La reazione social dopo aver ribadito la sua presa di posizione sulla delicata questione degli immigrati. 'Chi ha diritto alla protezione internazionale in base alla legge deve poter fare un percorso di accoglimento, mentre chi non ne ha diritto deve essere rimpatriato. Che non vuol dire rimandato in Libia'. In passato il presidente della Camera dei Deputati spesso ha ricordato che in Africa ci sono conflitti irrisolti e una concentrazione della ricchezza nelle mani di pochi. Alcuni mesi fa Laura Boldrini aveva parlato della necessità di una redistribuzione dei rifugiati.

Le sue affermazioni hanno spesso diviso il mondo politico e scatenato veementi reazioni sul web. Una gogna mediatica che ha spinto la seconda carica dello stato a pubblicare un post sulla pagina Facebook nella quale annuncia querele nei confronti dei suoi haters. 'll tenore di questi commenti ha superato il limite consentito'.

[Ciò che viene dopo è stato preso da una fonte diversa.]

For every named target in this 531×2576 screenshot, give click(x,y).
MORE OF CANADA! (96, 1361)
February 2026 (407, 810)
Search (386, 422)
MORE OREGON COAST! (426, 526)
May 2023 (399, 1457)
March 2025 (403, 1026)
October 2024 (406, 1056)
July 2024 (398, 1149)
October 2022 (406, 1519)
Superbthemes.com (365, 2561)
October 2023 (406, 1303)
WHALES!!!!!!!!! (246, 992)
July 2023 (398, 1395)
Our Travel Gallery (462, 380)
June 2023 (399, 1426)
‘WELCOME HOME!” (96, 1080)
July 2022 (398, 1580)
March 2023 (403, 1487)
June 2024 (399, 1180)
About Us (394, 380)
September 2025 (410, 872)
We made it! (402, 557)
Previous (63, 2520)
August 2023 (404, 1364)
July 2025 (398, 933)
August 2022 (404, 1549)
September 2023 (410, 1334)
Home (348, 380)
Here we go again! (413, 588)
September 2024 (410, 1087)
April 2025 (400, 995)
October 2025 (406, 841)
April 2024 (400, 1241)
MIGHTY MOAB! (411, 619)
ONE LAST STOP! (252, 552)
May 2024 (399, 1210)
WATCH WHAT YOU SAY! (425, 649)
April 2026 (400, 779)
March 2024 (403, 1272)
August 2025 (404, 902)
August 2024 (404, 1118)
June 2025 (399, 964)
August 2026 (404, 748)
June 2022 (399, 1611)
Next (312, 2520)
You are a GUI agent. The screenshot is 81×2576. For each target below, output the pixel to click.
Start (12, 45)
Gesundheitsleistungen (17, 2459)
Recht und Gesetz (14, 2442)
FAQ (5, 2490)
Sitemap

'La decisione dopo quattro anni di sconcezze'

La Boldrini ha spiegato che d'ora in avanti farà valere i suoi diritti nelle sedi opportune. 'Dopo quattro anni e mezzo di quotidiane sconcezze, minacce e messaggi violenti ho pensato che avevo il dovere di prendere questa decisione'. Il presidente della Camera dei Deputati ha precisato che nessuno deve sentirsi costretto ad abbandonare i social network perché vittima di violenze continue.

La seconda carica dello Stato ha citato casi come quelli di Alessandro Gassman e Albano Carrisi. Nel post l'esponente politico ha pubblicato una serie di offese e pesanti invettive 'postate' nei suoi confronti indicando anche i nomi degli autori. In molti hanno apprezzato il gesto di Laura Boldrini che ha ringraziato i numerosi seguaci per la solidarietà e per le parole di apprezzamento espresse su Facebook.

Non sono mancate reazioni fuori dal coro che hanno provocato nuove accese discussioni sul web.

Il cin cin del leader del 'carroccio'

Un tweet di Matteo Salvini ha riacceso il focolaio della polemica. Il segretario della Lega ha salutato i suoi follower con un 'cin cin a tutti voi, non alla Boldrini'. Il 'cinguettio' è stato accompagnato da una foto in cui il leader del 'carroccio' mostra un calice di vino.

Il commento ha diviso i social con alcuni denigratori di Salvini che hanno attaccato il segretario della Lega facendo nuovamente riferimento alla vicenda Isoardi. In tanti hanno invitato il milanese a pensare alle proprie vicende personali invece di occuparsi di quelle altrui. Immediata la replica dei fan del quarantaquattrenne che hanno rispedito al mittente le accuse.